- **Исходный текст**:
-----

Что же это за человек, способный пристыдить даже архиерея, признанного Церковью святым?
Первая жизнь «несвятого святого»
Фридрих Иосиф (Федор Петрович, как его звали в Москве) Гааз прожил словно две разные жизни. Первая — жизнь добропорядочного немца, успешного частного врача, рачительного хозяина — началась 24 августа 1780 года близ Кёльна. Его отец был аптекарем, дед — доктором медицины. Двое его братьев стали священниками, двое пошли «по судебной части». А Фридрих, окончив католическую школу и Йенский университет, изучал медицину в Вене, увлекся там глазными болезнями и даже вылечил русского вельможу Репнина. А благодарный пациент уговорил его поехать вместе с ним в Россию, в Москву. Шел 1802 год.
Любознательный, энергичный, способный молодой врач быстро освоился на новом месте и приобрел большую практику. Его стали приглашать на консультации во все московские больницы. И увидев в Преображенской богадельне множество совершенно беспомощных больных, добрый католик Гааз попросил у губернатора разрешения лечить их бесплатно.

-----

- **Доступные данные**:

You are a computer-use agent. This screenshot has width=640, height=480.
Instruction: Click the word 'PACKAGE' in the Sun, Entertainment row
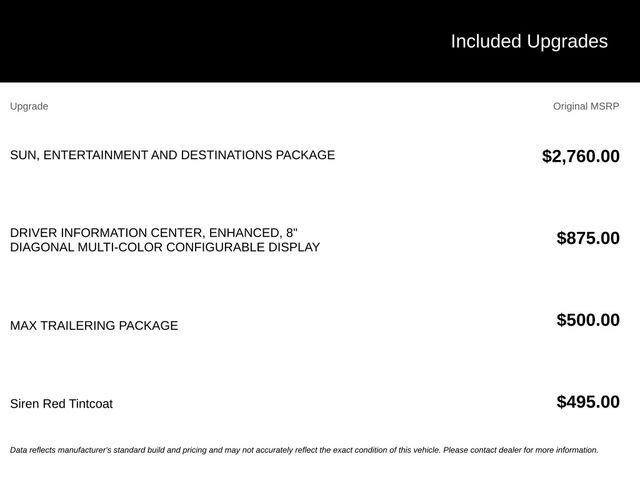[x=305, y=155]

-----

- **Инструкции к заданиям**:
1. Перепечатайте из текста о Гаазе отрывок между словами «Любознательный, энергичный, способный» и «лечить их бесплатно.» включительно.
2. Перечислите всех родственников Гааза, названных в тексте о Гаазе, и укажите для каждого, кем он был или кем стал.

- **Ответы по порядку**:
1.
Любознательный, энергичный, способный молодой врач быстро освоился на новом месте и приобрел большую практику. Его стали приглашать на консультации во все московские больницы. И увидев в Преображенской богадельне множество совершенно беспомощных больных, добрый католик Гааз попросил у губернатора разрешения лечить их бесплатно.

2. Отец — аптекарь; дед — доктор медицины; двое братьев — священники; ещё двое братьев пошли «по судебной части».